BACKGROUND Class 1 antiarrhythmic drugs are highly effective in restoring and maintaining sinus rhythm in atrial fibrillation patients but carry a risk of ventricular tachyarrhythmia. The anti-anginal agent, ranolazine, is a prototypic atrial-selective voltage-gated Na⁺ channel blocker but the mechanisms underlying its atrial-selective action remain unclear. OBJECTIVE The present study examined the mechanisms underlying the atrial-selective action of ranolazine. METHODS Whole-cell voltage-gated Na⁺ currents (I_Na) were recorded at room temperature (~22 °C) from rabbit isolated left atrial and right ventricular myocytes. RESULTS I_Na conductance density was ~1.8-fold greater in atrial than in ventricular cells. Atrial I_Na was activated at command potentials ~7 mV more negative and inactivated at conditioning potentials ~11 mV more negative than ventricular I_Na. The onset of inactivation of I_Na was faster in atrial cells than in ventricular myocytes. Ranolazine (30 μM) inhibited I_Na in atrial and ventricular myocytes in a use-dependent manner consistent with preferential activated/inactivated state block.
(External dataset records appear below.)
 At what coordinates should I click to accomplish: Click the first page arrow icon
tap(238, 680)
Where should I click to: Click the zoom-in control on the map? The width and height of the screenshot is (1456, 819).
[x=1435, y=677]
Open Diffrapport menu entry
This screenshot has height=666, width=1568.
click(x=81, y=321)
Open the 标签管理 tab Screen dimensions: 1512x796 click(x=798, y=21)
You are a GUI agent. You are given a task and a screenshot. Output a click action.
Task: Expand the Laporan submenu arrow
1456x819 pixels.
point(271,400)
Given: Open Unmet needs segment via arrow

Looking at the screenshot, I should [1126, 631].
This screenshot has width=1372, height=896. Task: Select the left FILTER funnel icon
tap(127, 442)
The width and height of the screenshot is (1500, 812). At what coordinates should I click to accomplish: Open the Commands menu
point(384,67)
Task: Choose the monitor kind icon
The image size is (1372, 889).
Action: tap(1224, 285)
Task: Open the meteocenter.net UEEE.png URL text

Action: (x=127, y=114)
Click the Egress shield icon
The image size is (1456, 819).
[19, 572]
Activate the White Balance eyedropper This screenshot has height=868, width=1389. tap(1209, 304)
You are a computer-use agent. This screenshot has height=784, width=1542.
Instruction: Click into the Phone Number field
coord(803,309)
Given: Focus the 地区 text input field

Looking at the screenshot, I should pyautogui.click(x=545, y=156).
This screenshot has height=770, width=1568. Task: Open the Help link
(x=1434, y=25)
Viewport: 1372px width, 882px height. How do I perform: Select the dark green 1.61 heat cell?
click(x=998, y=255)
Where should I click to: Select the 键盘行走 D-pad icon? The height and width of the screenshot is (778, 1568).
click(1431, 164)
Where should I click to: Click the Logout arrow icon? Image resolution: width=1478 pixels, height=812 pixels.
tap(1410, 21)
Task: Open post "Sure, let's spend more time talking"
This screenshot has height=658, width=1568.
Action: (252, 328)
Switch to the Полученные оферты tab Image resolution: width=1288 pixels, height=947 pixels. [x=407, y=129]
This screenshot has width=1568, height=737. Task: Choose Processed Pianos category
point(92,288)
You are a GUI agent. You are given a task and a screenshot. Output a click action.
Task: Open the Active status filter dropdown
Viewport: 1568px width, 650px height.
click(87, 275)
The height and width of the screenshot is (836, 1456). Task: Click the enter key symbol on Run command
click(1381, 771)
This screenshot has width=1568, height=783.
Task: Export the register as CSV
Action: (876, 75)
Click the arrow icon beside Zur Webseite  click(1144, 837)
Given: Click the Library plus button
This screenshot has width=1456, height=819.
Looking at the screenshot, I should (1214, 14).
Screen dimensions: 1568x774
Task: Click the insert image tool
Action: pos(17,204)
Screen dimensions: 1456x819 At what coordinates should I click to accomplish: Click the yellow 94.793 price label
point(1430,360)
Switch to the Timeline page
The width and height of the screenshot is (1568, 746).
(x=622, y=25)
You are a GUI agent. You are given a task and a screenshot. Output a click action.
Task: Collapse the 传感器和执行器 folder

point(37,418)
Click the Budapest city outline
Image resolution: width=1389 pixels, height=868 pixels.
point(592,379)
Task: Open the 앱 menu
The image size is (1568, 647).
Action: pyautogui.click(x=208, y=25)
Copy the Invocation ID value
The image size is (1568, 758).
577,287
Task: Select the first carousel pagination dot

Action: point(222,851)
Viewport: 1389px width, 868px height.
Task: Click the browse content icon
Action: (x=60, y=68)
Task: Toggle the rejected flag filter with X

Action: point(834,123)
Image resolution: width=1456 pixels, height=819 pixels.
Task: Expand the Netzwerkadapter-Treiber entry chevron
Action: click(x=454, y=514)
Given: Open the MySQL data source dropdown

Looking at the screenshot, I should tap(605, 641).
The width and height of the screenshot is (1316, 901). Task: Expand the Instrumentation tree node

Ranolazine caused a significantly greater negative shift in voltage of half-maximal inactivation in atrial cells than in ventricular cells, the recovery from inactivation of I_Na was slowed by ranolazine to a greater extent in atrial myocytes than in ventricular cells and ranolazine produced an instantaneous block that showed marked voltage-dependence in atrial cells. CONCLUSIONS Differences exist between rabbit atrial and ventricular myocytes in the biophysical properties of I_Na. The more negative voltage-dependence of I_Na activation and inactivation, together with trapping of the drug in the inactivated channel, underlies an atrial-selective action of ranolazine.